仙台市青葉区中2いじめ自殺:教諭から2件「体罰」受けたと指摘

 仙台市青葉区の市立中学校2年の男子生徒が2017年4月に自殺し、背景にいじめが指摘されている問題に関連して、死亡した生徒が教員から「体罰」・暴力行為を2件受けていたことが5月19日までにわかった。

 2017年1月、授業中に騒がしかったとして、教諭がこの生徒の口に粘着テープを貼った。自殺前日の2017年4月25日には、別の教諭が授業中、生徒が居眠りしていたとしてげんこつを加えた。

 5月18日になり、別の生徒が保護者を通じて学校側に「体罰」があったと情報を伝えた。学校側は当該教諭に聴き取りをおこない、当該教諭2人はいずれも事実関係を認めているという。

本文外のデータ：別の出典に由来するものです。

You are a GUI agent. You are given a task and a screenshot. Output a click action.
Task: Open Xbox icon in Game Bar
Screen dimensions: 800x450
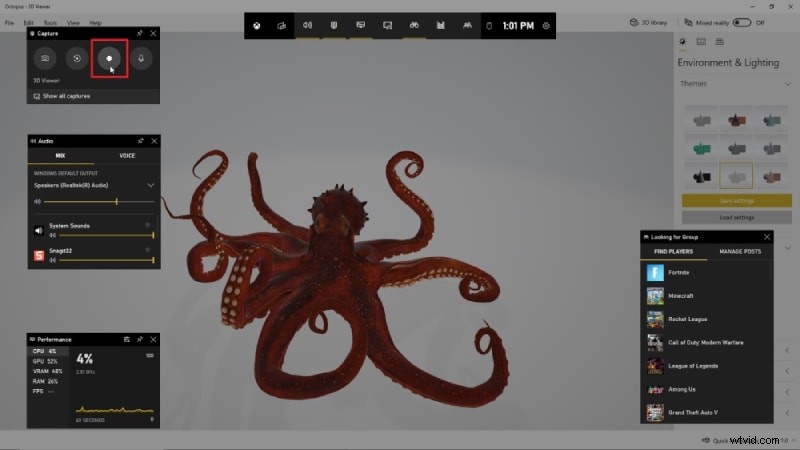coord(258,25)
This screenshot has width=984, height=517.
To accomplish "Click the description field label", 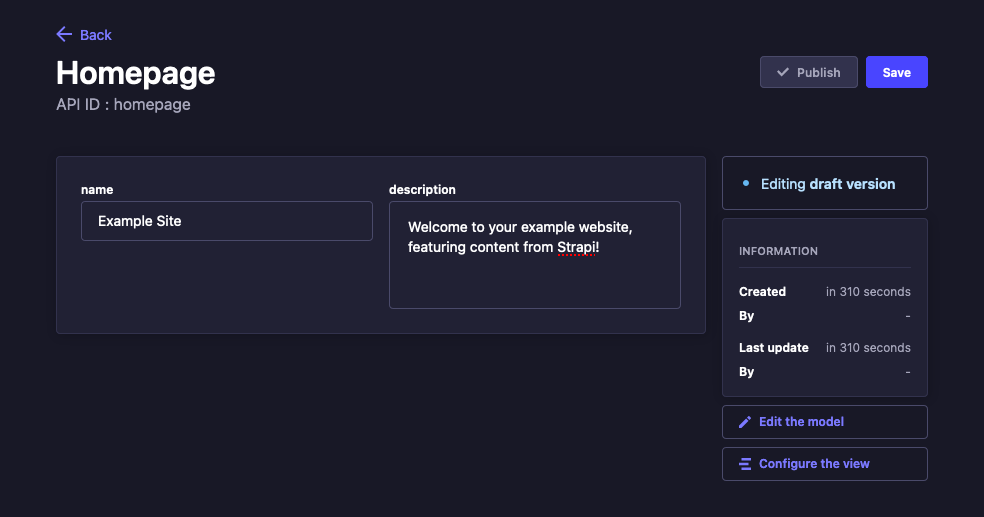I will coord(422,189).
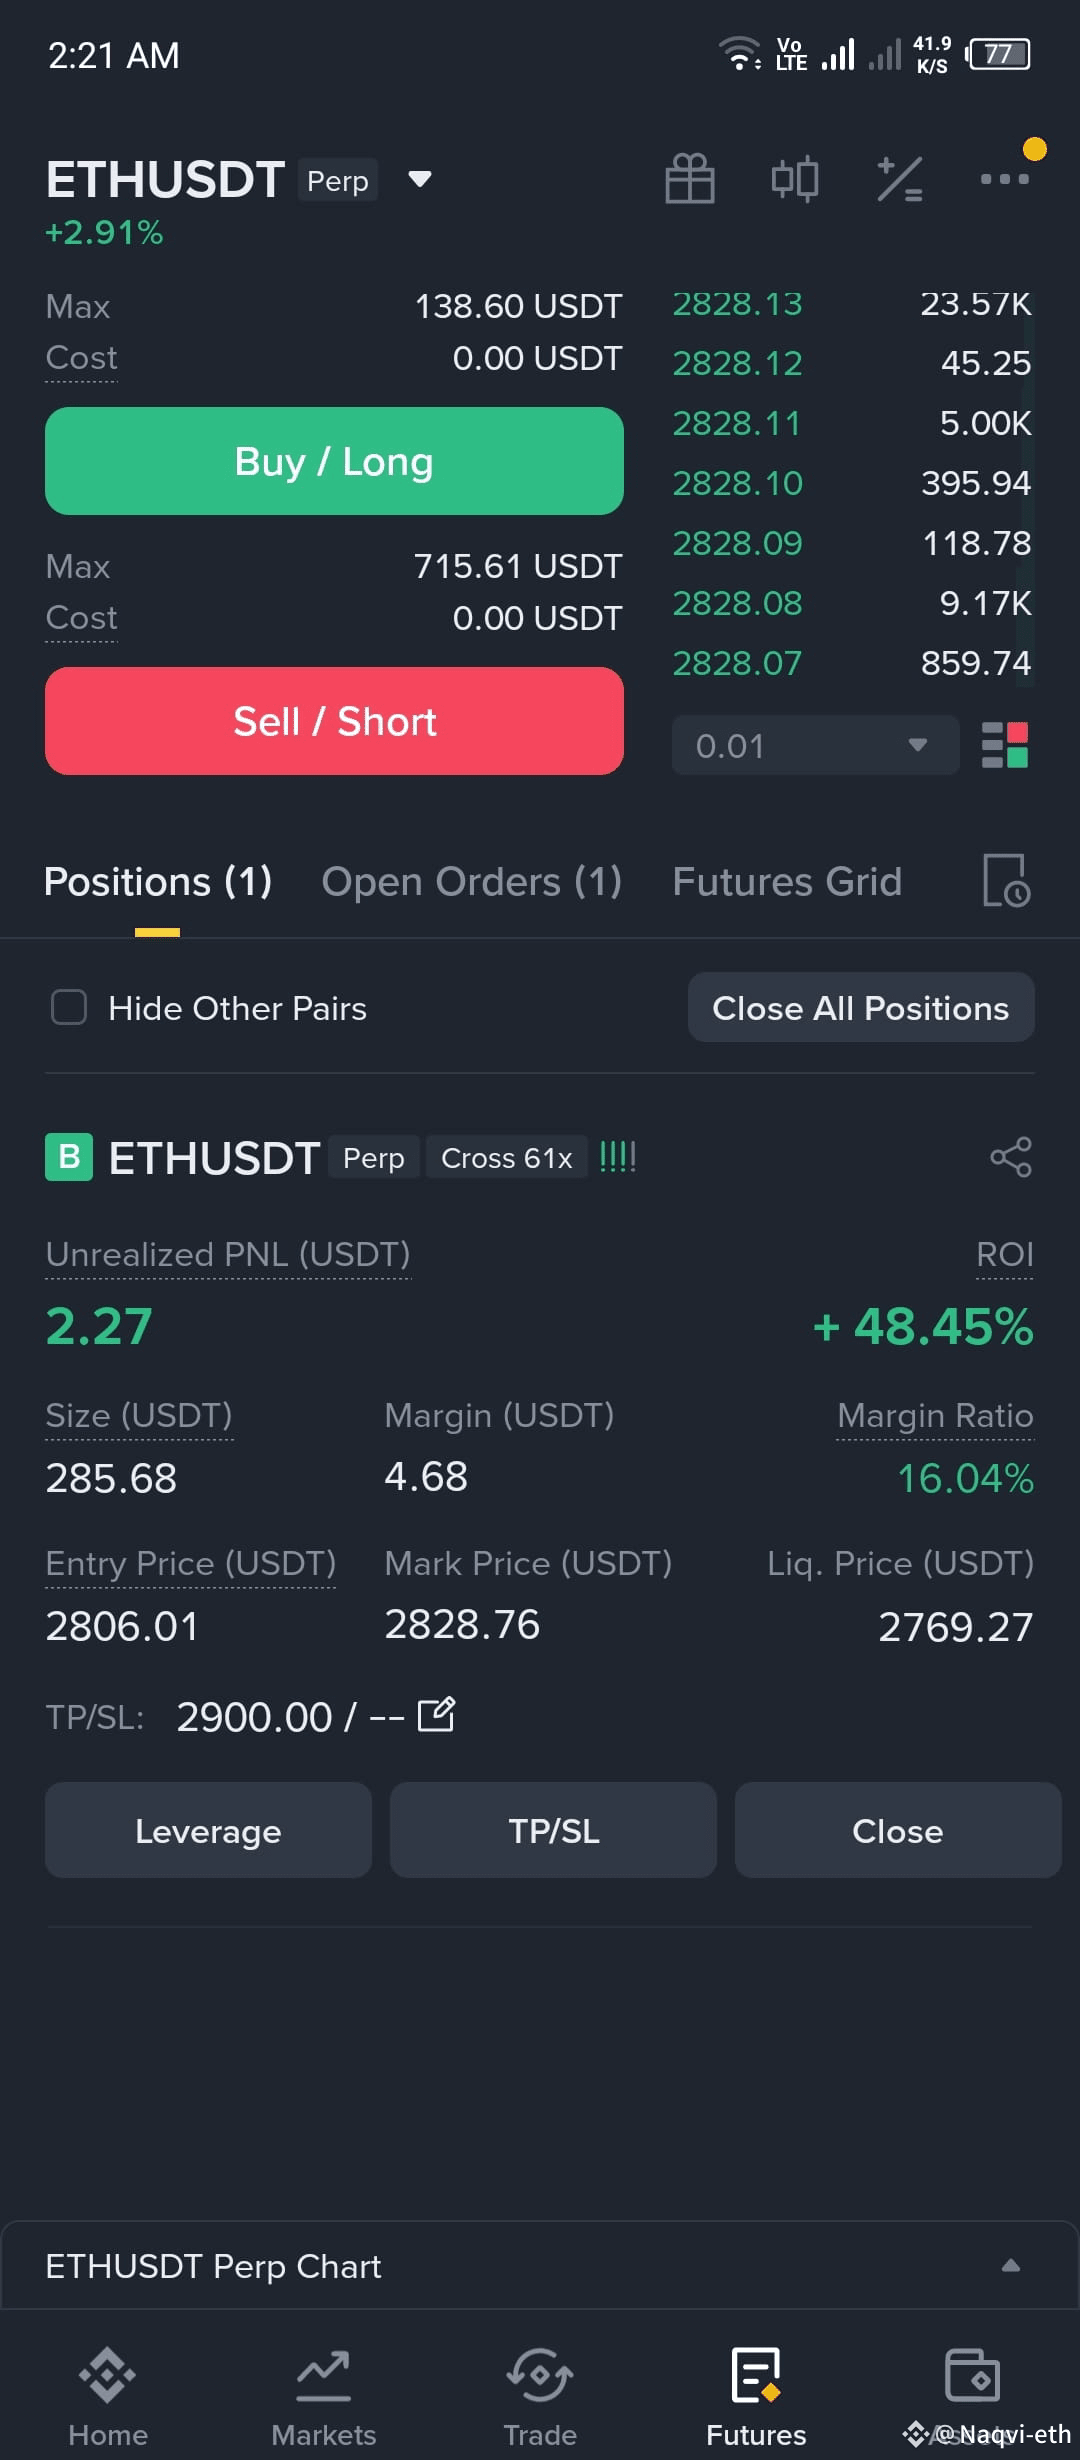Open order history icon beside Futures Grid
The image size is (1080, 2460).
(1007, 880)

 2回目の「体罰」の翌日の4月26日、生徒は1限の授業終了後にいなくなり、マンションから転落していたところを発見された。背景には同級生からのいじめが指摘されているものの、「体罰」と自殺との因果関係については不明である。

 口に粘着テープを貼ったりげんこつを加えるなど、「体罰」とされる行為の典型的事例であり、指導として極めて不適切なものである。

 いじめ問題の解明とともに、教諭らの行為についても必要な調査と対応が取られるべきではないか。